En 1961, antes de las obras del cortijo, había que encontrar agua. Muchos, al atravesar los bellos y anchos campos de España, se preguntan por qué no hay casas, ni rastro de población. Porque no hay agua. Toda casa necesita de un pozo, de una fuente, aunque sea un hilillo de agua. En el cortijo de Cristales un pobre manantial, bajo viejos fresnos, llenaba perezosamente una alberca llena de verdín. Pero, por esos laberintos de las particiones y las aguas antiguas, sólo había derecho a un día de cada ocho.
Sin agua, no habría cortijo. Los pinos, la vieja encina, el magro centeno de los centenares, crecían en el más desesperanzado secano.

Buscando agua
Este era alicantino, cetrino, enjuto y taciturno. El descendiente de los primeros zahoríes de que se tiene memoria, Abraham y Moisés, venía equipado con una varilla de avellano ahorquillada.
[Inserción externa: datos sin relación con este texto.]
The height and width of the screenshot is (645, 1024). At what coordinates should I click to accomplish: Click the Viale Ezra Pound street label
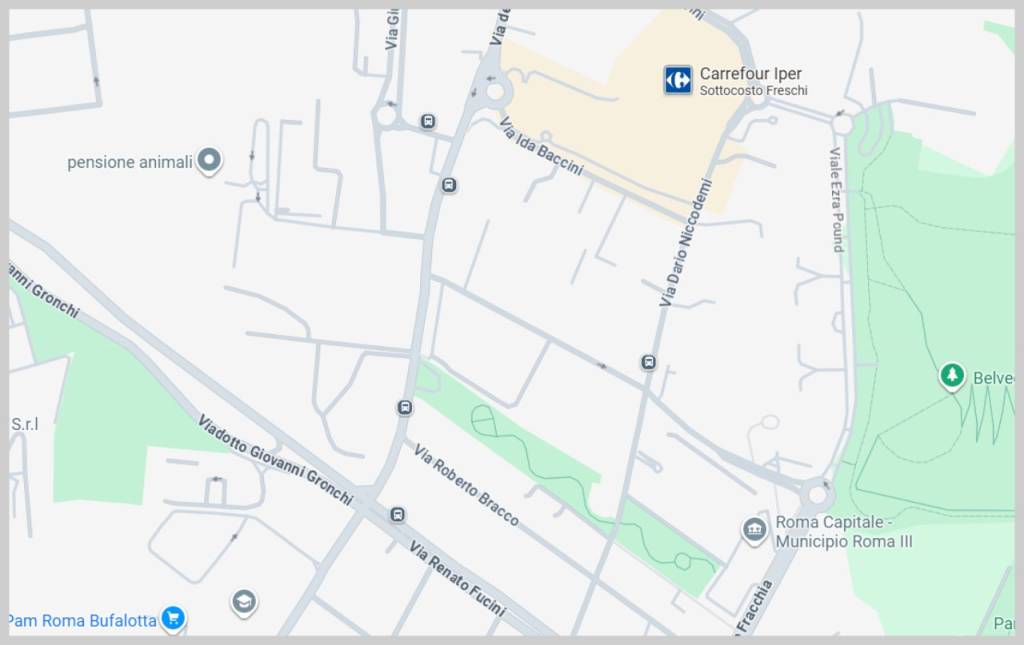point(837,199)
La del avellano pasa por ser la madera más apta para transmitir las vibraciones generadas por las aguas subterráneas.
Negada como práctica nigromántica, condenada por Lutero (de ahí, quizás, la no definición del Webster), lo que ahora llaman radiestesia desde el Congreso de Aviñón de 1932, ya era conocida por los romanos, que la llamaron virgula divina o divinatoria. La Iglesia tampoco la vio nunca con buenos ojos a pesar de que fueron sacerdotes algunos de sus más conspicuos investigadores. La ciencia oficial la sigue mirando con desconfianza. Pero, como los británicos, se tiene noticia de haber sido utilizada en ambas guerras mundiales por alemanes y franceses.
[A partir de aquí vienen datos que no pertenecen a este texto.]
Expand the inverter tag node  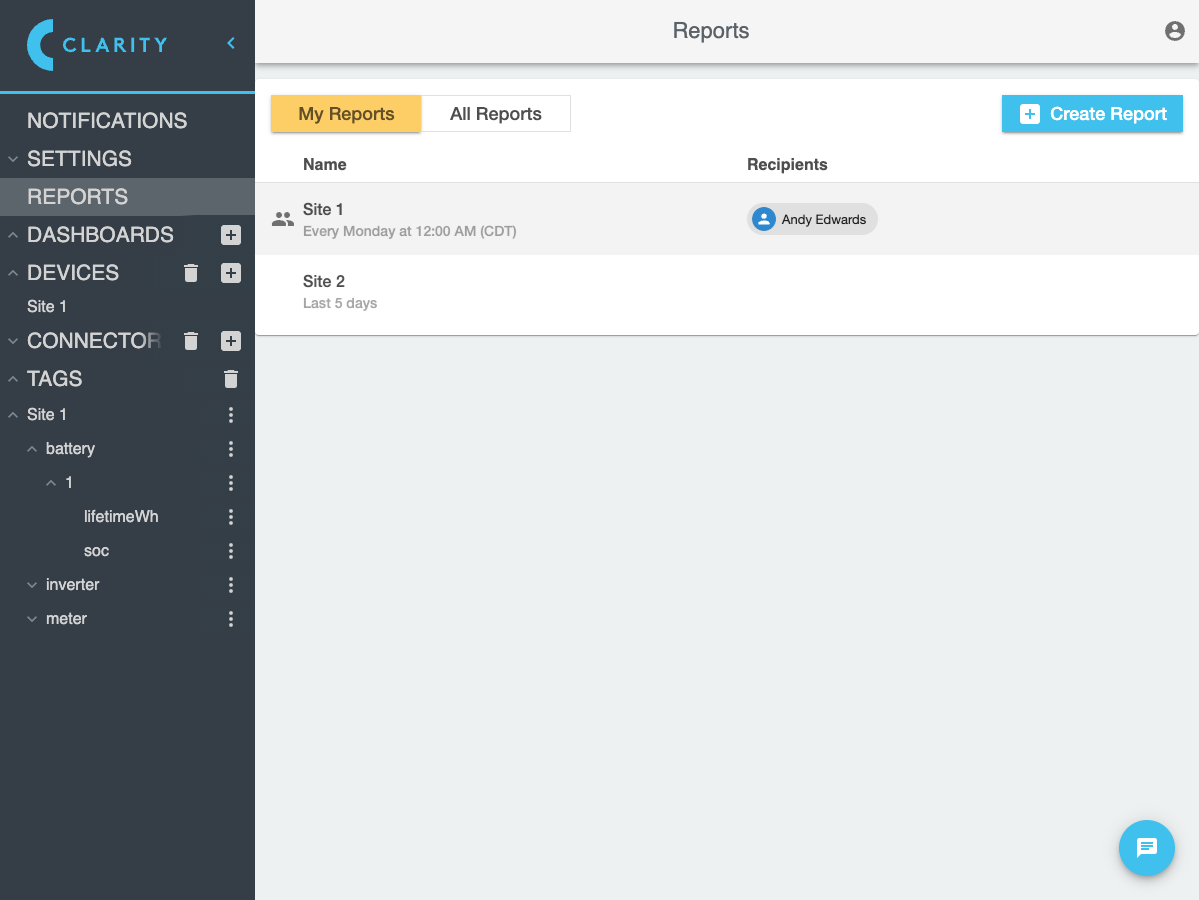click(x=32, y=585)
Nuestro zahorí se puso manos a la obra –nunca mejor dicho- y estuvo unos días recorriendo con pausado andar las anchuras del lugar. Barbechos, lindes, pegujales sedientos. Era del año la estación más seca, la más propicia a la búsqueda, pues el contraste de las humedades profundas puede generar cambios de conductibilidad y emitir más radioactividad, leve vibración que el buen zahorí es capaz de sentir en la varilla.
Percibidas reiteradamente las primeras vibraciones, se decidió que debía estar presente un experto pocero para determinar si era un buen lugar para picar. El zahorí podía encontrar agua, pero ésta quedar bajo lajas y riscas imposibles de horadar. El pocero introducía realismo y geología en los sentidos ocultos de la tierra.
Vino Juan Serrano, que parecía todo lo contrario al menudo adivinador. Fumaba en pipa, era grandón, rubio y coloradote, de ojos muy azules, pequeños y traviesos. Le llamaban Juanillo, lo que no casaba con su corpulencia. Sudoroso bajo el sol abrasador del verano jiennense, con su gorra de cuadros, Juan seguía al zahorí en silencio. Ya había conocido otros y les respetaba.
Encontró agua en dos lugares, pero uno era demasiado cercano a las lindes y escogieron otro, de vibración más débil, pero más cerca de donde se quería alzar la casa. La señal era suficiente y pronosticó hasta el caudal, ocho litros por minuto, magro pero suficiente, y la profundidad, seis metros. Y Juan empezó a picar. Dio con margas, con gredas y al final topó con una lasca impenetrable al pico.

Viejo camión de sondeos
Una máquina de sondeos, venida de Peñarroya, Córdoba, tierra entonces minera, acabó el trabajo. Hasta hoy sigue brotando agua. El pozo, en desuso, sigue allí, bajo unos olmos viejos de cincuenta años.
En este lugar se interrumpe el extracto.